Saturday, 10 January 2009

Why do we have winter?

During the snow and ice of the last week at least 2 of the Southend Wheelers have tasted tarmac and I have no intention of joining them in casualty so tomorrow its load the car and DRIVE to the Maldon club 'cross meeting. It's only 12 miles away and I've never considered not riding out and back. Even after headbutting a tree during a race a couple of years ago and getting a funny head I rode home afterwards. But having almost gone base over apex a couple of times just walking poochie through the woods this afternoon, my normal invincibility has taken a back seat and so we're driving it. If it doesn't warm up a bit I can see me riding with BKW and roubaix tights and generally wrapped up so warm that the dismounts will be followed by a short waddle and several attempts to remount the bike. It looks like the comedy quotient will be extremely high so anyone wanting a laugh at my expense is welcome.
This weather had better mean we're in for a good summer. The race calendars are out and despite there not being many local audaxes this year I'm hoping for a couple of 100 mile TTs and a crack at the club 12 hour record of 224 miles. I managed 214 and threequarter at my first attempt in 07 which brings me back to a bloody good reason to stay of the bike until until the Good Lord sees fit to turn the global warming on again 'cos its going to be a long season. The pic shows me avoiding that tree last year while holding off a load of riders queueing up to pass me.

Thursday, 1 January 2009


On Saturday we drove to Manchester Velodrome for a day of track accreditation training. I’ve been stressing about this for a while as it entails 5 hours on the track, culminating in a “mock” race and laps behind a Derny As you will see from previous posts I have been concerned about a lack of fitness, enough to get through the full day anyway.

On Saturday evening I got onto the track with Bob Barber, a clubmate and the manager of the track. We circled on the stayers line doing alternate laps for about 30 minutes, joined by Jennifer, a relative novice rider who was also booked for the full accreditation the following day. With a 50x16 gear lapping at evens was no problem but I was surprised to be sharing the track with a number of first timers, many of whom were wearing jeans and trainers!

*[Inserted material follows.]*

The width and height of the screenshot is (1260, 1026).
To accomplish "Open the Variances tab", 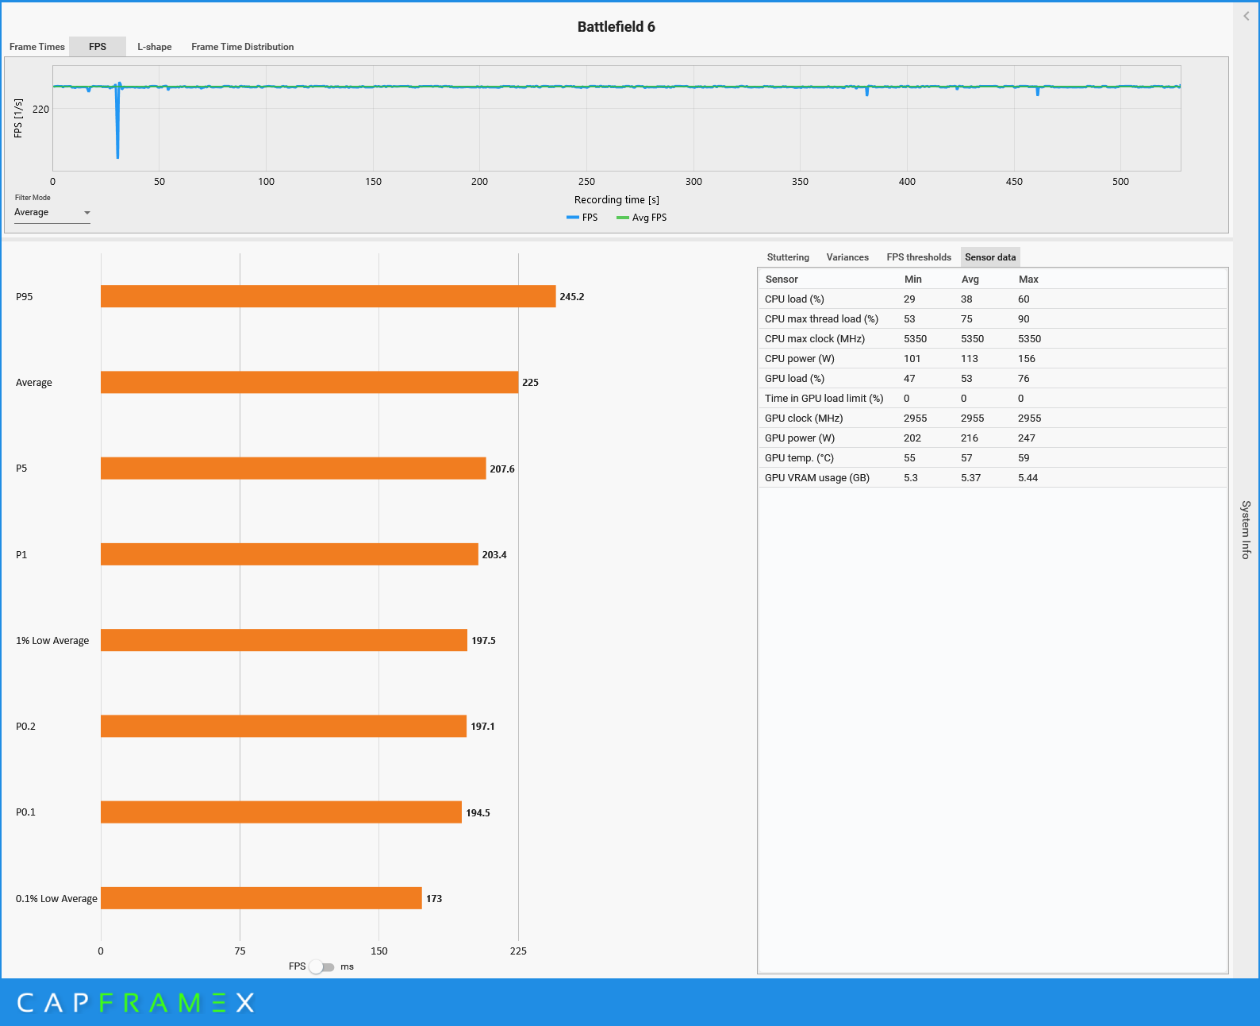I will 847,257.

Continually passing female “builders bums” at twice their speed became quite off-putting after a while, but it proves that cycling has become extremely popular of late. Once the session was over we all went to Cathy’s (Bob’s partner) where she had prepared a pasta dinner perfect for carbo loading for the following day. It was good to catch up with bob and Cathy and all too soon it was time to get back to the hotel for some shuteye.

28th December 2008 - 07:30 hrs.

It was bloody freezing (literally) waiting to get into the velodrome. Once the doors opened the other 15 candidates for accreditation begin to leach out of the woodwork and soon we were all meeting and introducing ourselves to the coaches. During the following hours we did lumps and bumps (at quite a high speed), half lap changes, riding and changing in pairs, through and off in ball formation as in traditional club runs – and yes, we still do it in the Wheelers - and chasing half laps. The day ended with a mock race of 24 laps. Once the split went I managed to get on but couldn’t stay with them. I also managed to stay on the derny quite well so apart from a bit of top end speed I’m going as well as I should be.

The day ended with a debrief from the coaches both of whom had been good humoured and professional all day except for one point when instead of changing into a “square dance” routine by swinging up from the low string to the front of the upper string to allow the lower string to circulate forward, one rider dropped to the sprinter line to spiral the lower string off the track. Total and utter chaos ensued and sensing panic in the coaches shouted instructions we dropped swiftly off the track for a group bollocking. That demonstrated exactly what we had been taught earlier in the day about knowing what we are doing and safe riding. Despite this small hiccup we all got our accreditation tickets and then, after showering and changing, drove home happy but tired.